New Senate President Mitch Carmichael (R-Jackson, 04) recently formed a Select Tax Reform Committee in the Senate, saying
We must examine every method to improve the West Virginia economy, and that certainly will include comprehensive tax reform. Our focus is to create private sector jobs and opportunities for our citizens… Other states have achieved significant growth as a result of fundamentally overhauling their tax code. Why wouldn’t the West Virginia Senate pursue tax strategies that have a proven record of success in other states?
West Virginia is now facing a $400 million budget deficit. If the tax reform Sen. Carmichael describes will raise revenue now, he and his colleagues can be political heroes. On the other hand, if he intends to cut taxes – losing present revenue – in exchange for uncertain future job growth, he is on a fool’s errand.
West Virginia has relentlessly cut corporate taxes in the past decade. In the period 2007 to 2014, the Legislature reduced the business franchise tax from .7% to zero and reduced the corporate net income tax rate from 9% to 6.5%. Yet West Virginia is still a laggard in job creation and there are many of our fellow citizens unable to find work. It is regrettable that our leaders do not demand a thorough evaluation of the effectiveness of these earlier tax cuts before embarking on new ones. But West Virginia is not alone in this.
Our neighbor Ohio has shot itself in the foot over the last decade by cutting corporate taxes almost to zero in the hopes of stimulating job growth with no real success. Between 2005 and 2010, Ohio sharply reduced income tax rates and eliminated Ohio’s corporate income tax. While the country as a whole has gained jobs since then, Ohio has lost jobs. More recently, Ohio passed a tax-cut package that included income tax reductions and business-owner tax breaks. Yet Ohio job growth continues to lag the country as a whole.
Then there is the Kansas experience. Led by Republican Governor Brownback in 2013, the Kansas Legislature passed a series of tax cuts on owners of “passthrough” businesses that opened up a $420 million budget deficit. The Topeka Capital Journal later reported the rueful comments of one Republican legislator, who said that the evidence didn’t exist that the tax cuts led to meaningful growth and probably never would.
Why don’t corporate tax cuts work to stimulate job growth? There are several reasons.
- tax cuts are like handing corporations a big check with no requirement that they spend the money on creating more jobs;
- often the tax cuts go directly to a corporation’s bottom line to be distributed to out-of-state shareholders and other owners;
- if the tax cuts are actually spent by corporations they can easily be spent in other states, or in ways that do not create jobs, such as part of bloated CEO pay;
- corporate income taxes are such a small part of the cost of doing business in a particular state that cutting taxes will not be an inducement to locate new business in West Virginia versus other states; and
- corporate tax cuts increase the likelihood of budget deficits that will result in spending cuts on public services that corporations value in locating new business, such as police, fire protection, good schools and recreation.

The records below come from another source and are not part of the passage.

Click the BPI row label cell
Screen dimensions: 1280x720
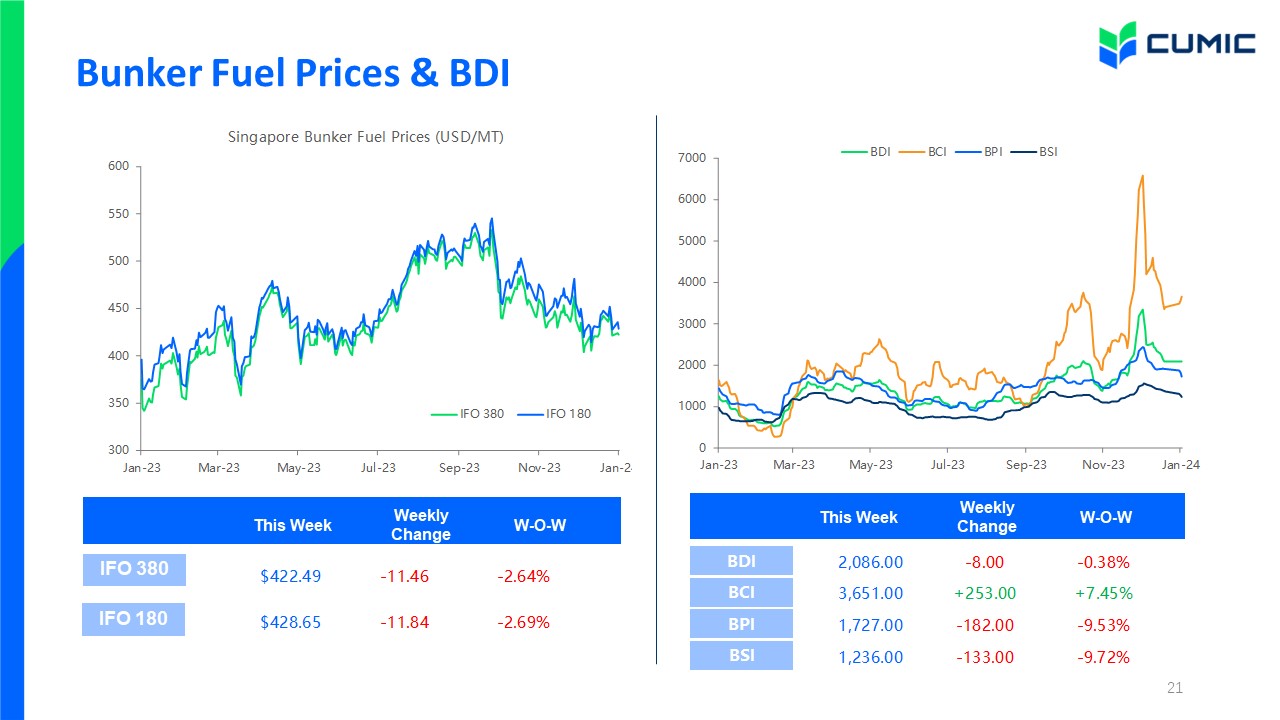[x=741, y=624]
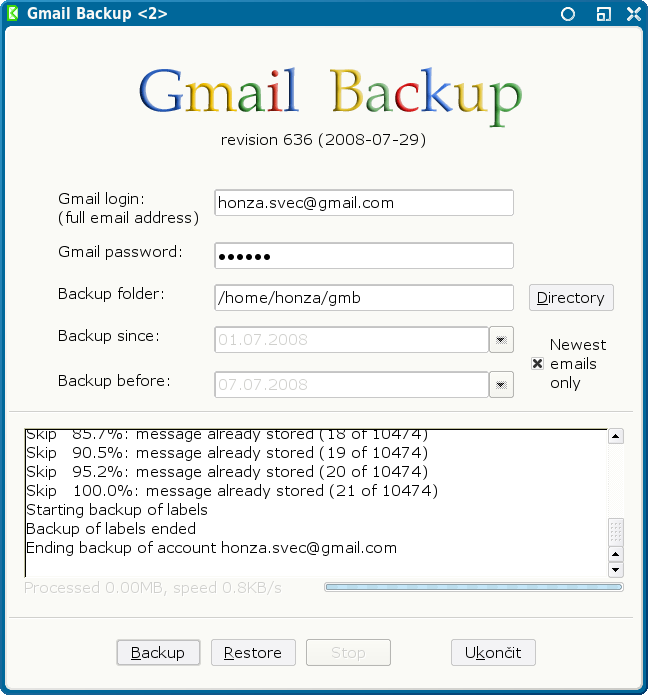Click the Ukončit button
The width and height of the screenshot is (648, 695).
(x=493, y=652)
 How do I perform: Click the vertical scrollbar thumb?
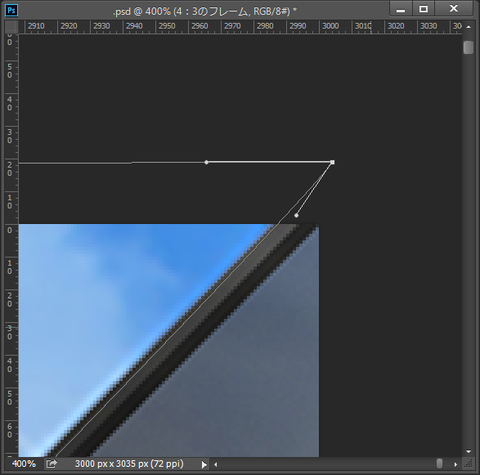point(468,47)
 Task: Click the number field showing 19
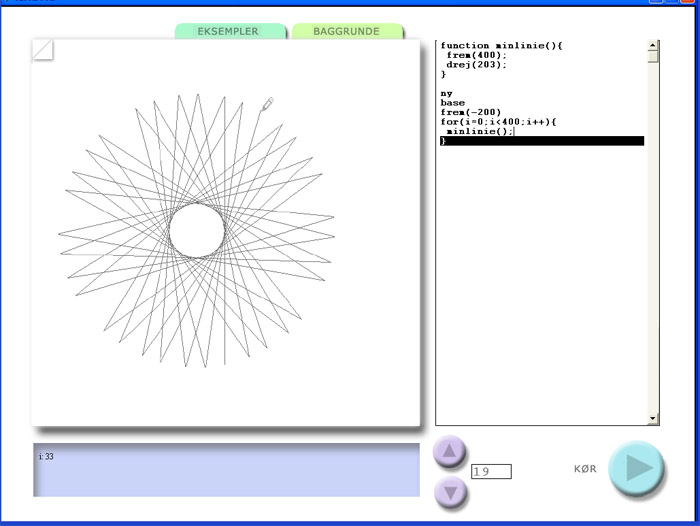tap(490, 471)
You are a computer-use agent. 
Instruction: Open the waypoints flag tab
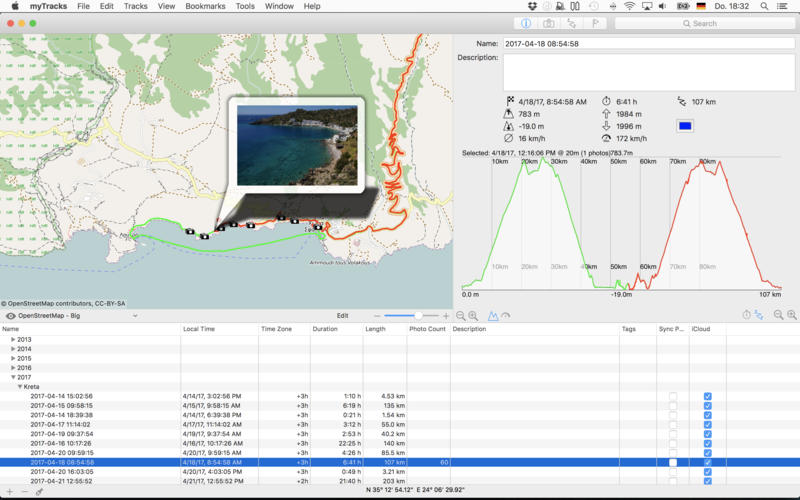click(596, 23)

Of course, we expect our Legislature to adopt a workable budget, filling the deficit hole while generating enough to sustain and expand the important work that only government can do. None of us should criticize the Legislature for action and innovation. But corporate tax cuts are not the answer if we simply hope they will stimulate job creation.
If tax reduction is so important, why not link it to job creation in some accountable way? Why couldn’t we offer a tax credit to small business that would be eliminated for that business the next year if it has not created a certain number of new jobs? This scheme is familiar to state and county development authorities because it is sometimes used in the arrangements with corporations that receive tax inducements to open a new factory. And it would be similar to the “pay for performance” that corporations love. But in this case if corporations don’t perform by creating new jobs, they don’t get paid with state tax revenues.